California’s Tribes Resigned to Working with Horse Tracks On Online Poker Bill
According to Robyn Black, lobbyist for the California Thoroughbred Breeders Association, progress is quickly being made between the state’s principal gambling players which will lead to an iPoker bill being passed next year.
“We’ve been communicating with tribes and I think at some point in 2015 we’re actually going to see one of these bills move, and I expect horse racing to be a part of that,” Black told PokerNews. “It’s probably going to happen in 2015, or it isn’t going to happen.”
Yet earlier in the year, it seemed that the tribes would block out horse racing operators altogether. In June, several of the most powerful tribes in the state announced that they had come to a consensus on the terms of potential legislation. They were also very influential in drafting the bills introduced by Lou Correa and Reginald Jones-Sawyer, which did not include horse racing.
While the bills made their way through the general assembly, the horse tracks didn’t put up much of a fight, leaving the tribes to believe that they would have the potentially lucrative market to themselves. But proving that they still wield plenty of influence in the state government, horse racing execs were able to help kill the bills off completely. In August, Jones-Sawyer specifically mentioning the industry as a point of contention which caused him to table the legislation.
After losing that battle, analysts say that the tribes have become resigned to working out a deal with the tracks. “Some tribes remain reluctant but I think a growing number of tribal interests realize that they will not get Internet poker in California until they allow horse racing,” said Black. “There are a number of tribes that have expressed to me that they are perfectly comfortable with horse racing being included, but there remain a few powerful tribes that still don’t want to see horse racing included.”
Black believes that if an online poker bill excluding the tracks were to be passed, the industry wouldn’t waste time in bringing a lawsuit in opposition. “There is no legal basis to keep horse tracks out,” she said. “That’s just the way the tribes want it. To want to artificially limit competition in the Internet poker space because we haven’t had poker would be the same as us saying we have exclusivity over the Internet so you can’t be on the Internet.”

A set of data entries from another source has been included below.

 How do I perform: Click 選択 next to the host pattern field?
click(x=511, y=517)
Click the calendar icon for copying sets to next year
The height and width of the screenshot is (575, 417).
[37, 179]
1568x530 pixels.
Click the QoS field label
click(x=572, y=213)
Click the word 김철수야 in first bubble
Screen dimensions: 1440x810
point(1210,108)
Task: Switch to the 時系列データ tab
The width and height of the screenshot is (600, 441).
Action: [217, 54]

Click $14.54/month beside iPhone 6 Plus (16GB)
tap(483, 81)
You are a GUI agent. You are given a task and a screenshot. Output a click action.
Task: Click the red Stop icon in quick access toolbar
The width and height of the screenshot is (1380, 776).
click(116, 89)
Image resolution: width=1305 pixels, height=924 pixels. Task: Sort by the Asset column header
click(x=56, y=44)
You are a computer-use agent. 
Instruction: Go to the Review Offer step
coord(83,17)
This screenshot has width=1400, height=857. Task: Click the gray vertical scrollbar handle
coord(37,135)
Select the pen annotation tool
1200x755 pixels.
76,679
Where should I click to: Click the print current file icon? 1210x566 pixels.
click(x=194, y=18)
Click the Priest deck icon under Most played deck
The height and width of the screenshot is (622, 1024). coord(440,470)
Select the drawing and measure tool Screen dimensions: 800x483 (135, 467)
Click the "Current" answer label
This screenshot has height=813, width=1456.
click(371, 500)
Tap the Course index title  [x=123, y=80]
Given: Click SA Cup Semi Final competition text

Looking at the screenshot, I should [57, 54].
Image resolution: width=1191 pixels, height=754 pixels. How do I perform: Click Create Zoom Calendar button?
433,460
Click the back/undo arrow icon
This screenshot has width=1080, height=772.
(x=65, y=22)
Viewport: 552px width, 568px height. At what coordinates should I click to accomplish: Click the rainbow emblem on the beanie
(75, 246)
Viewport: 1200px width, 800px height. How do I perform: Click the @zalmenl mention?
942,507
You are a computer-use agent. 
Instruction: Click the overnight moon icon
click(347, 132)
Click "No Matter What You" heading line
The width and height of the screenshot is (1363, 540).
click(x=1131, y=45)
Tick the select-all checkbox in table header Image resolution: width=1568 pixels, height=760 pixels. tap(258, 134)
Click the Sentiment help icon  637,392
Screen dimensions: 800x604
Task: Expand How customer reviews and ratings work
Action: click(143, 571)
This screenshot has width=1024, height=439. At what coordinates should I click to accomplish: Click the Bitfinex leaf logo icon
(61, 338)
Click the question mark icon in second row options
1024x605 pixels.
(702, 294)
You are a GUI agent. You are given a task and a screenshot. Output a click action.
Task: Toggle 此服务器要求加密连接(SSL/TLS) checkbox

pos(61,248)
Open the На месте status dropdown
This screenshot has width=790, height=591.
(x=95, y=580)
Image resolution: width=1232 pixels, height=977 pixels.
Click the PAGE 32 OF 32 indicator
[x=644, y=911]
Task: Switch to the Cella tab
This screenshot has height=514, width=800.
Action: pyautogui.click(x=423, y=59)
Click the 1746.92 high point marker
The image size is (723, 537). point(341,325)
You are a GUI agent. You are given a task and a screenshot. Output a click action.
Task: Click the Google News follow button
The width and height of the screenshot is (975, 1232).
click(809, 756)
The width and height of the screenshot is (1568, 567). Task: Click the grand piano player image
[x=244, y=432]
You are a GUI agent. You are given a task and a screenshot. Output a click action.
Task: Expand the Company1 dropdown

Is the fight against horse tracks even worth it?
For all the heavy-handed tactics which the tribes have used to keep out the racing industry, a recent report issued by Morgan Stanley may show that their fears are unfounded. In the analysis, the financial giant predicts that online poker will be legalized in California in 2015, and anticipates that competition from the horse racing industry wouldn’t be of much significance.
“There has been a recent push to add the horse racing tracks onto any poker legislation, and given the track’s strong political ties, this could be essential in getting a bill passed,” it said. “We don’t see the horse tracks as a major share winner so don’t see why they wouldn’t be allowed in.”